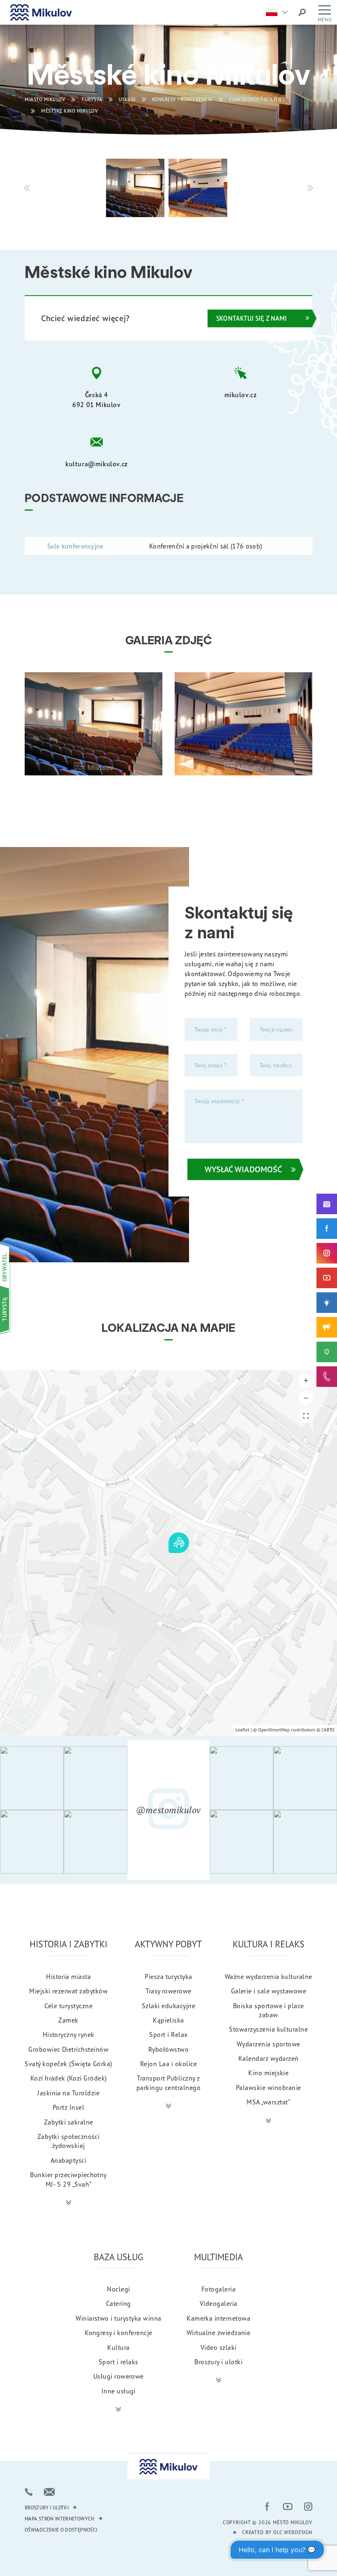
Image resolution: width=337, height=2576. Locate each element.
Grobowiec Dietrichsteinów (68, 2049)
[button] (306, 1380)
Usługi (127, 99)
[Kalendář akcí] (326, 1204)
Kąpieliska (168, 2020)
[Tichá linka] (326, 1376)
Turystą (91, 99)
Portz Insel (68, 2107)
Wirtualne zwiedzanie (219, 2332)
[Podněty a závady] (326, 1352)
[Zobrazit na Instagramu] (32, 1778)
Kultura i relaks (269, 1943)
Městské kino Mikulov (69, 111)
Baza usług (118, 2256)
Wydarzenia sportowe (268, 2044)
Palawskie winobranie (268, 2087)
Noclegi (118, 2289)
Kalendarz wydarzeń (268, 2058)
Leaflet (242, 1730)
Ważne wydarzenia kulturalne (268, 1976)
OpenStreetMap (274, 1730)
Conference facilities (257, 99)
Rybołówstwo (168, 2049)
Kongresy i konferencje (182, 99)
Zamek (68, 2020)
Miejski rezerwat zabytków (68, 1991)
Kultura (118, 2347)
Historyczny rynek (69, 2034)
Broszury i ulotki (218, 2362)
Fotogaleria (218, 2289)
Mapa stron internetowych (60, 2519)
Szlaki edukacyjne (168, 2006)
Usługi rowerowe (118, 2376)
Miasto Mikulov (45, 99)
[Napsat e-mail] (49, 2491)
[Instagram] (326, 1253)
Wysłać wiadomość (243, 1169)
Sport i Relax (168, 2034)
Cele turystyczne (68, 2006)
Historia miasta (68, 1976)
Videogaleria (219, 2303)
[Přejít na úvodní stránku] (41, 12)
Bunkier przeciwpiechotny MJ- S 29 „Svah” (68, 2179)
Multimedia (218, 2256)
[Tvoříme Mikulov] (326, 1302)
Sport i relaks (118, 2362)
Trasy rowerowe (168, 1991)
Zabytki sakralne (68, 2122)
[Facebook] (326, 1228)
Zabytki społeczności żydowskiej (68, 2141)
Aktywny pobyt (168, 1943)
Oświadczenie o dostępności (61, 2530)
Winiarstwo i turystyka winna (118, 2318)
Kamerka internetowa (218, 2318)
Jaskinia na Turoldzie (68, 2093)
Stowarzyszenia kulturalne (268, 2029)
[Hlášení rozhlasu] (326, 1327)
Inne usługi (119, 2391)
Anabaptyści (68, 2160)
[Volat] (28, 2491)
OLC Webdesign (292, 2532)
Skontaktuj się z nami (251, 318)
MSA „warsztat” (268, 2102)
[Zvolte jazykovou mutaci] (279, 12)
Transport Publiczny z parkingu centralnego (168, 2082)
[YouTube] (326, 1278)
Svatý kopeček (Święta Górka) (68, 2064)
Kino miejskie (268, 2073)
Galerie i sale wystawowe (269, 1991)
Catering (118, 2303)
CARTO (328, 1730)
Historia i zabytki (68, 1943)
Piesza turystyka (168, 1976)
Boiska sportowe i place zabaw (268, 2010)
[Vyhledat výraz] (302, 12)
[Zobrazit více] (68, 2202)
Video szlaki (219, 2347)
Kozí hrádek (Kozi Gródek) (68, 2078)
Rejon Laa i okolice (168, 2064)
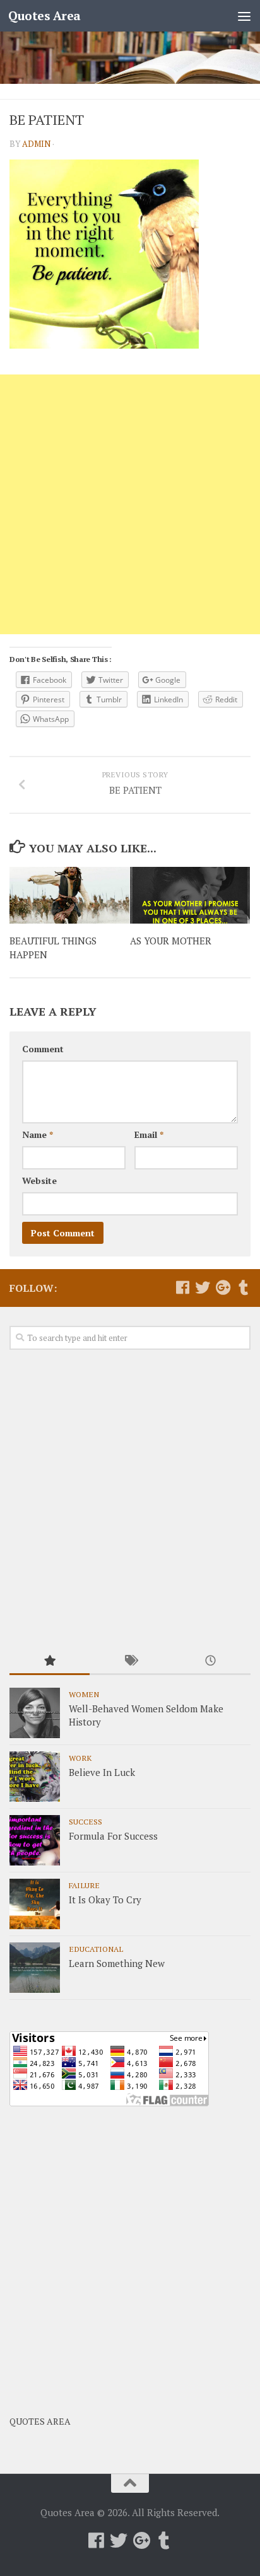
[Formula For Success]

* _PROBLEM_
Your answer should be the lines above from the one containing "Cele turystyczne (68, 2006)" through the one containing "Jaskinia na Turoldzie (68, 2093)", copied exactly and with both ends kept.

* _RESULT OF THE TASK_
Cele turystyczne (68, 2006)
Historia miasta (68, 1976)
Videogaleria (219, 2303)
[Přejít na úvodní stránku] (41, 12)
Bunkier przeciwpiechotny MJ- S 29 „Svah” (68, 2179)
Multimedia (218, 2256)
[Tvoříme Mikulov] (326, 1302)
Sport i relaks (118, 2362)
Trasy rowerowe (168, 1991)
Zabytki sakralne (68, 2122)
[Facebook] (326, 1228)
Zabytki społeczności żydowskiej (68, 2141)
Aktywny pobyt (168, 1943)
Oświadczenie o dostępności (61, 2530)
Winiarstwo i turystyka winna (118, 2318)
Kamerka internetowa (218, 2318)
Jaskinia na Turoldzie (68, 2093)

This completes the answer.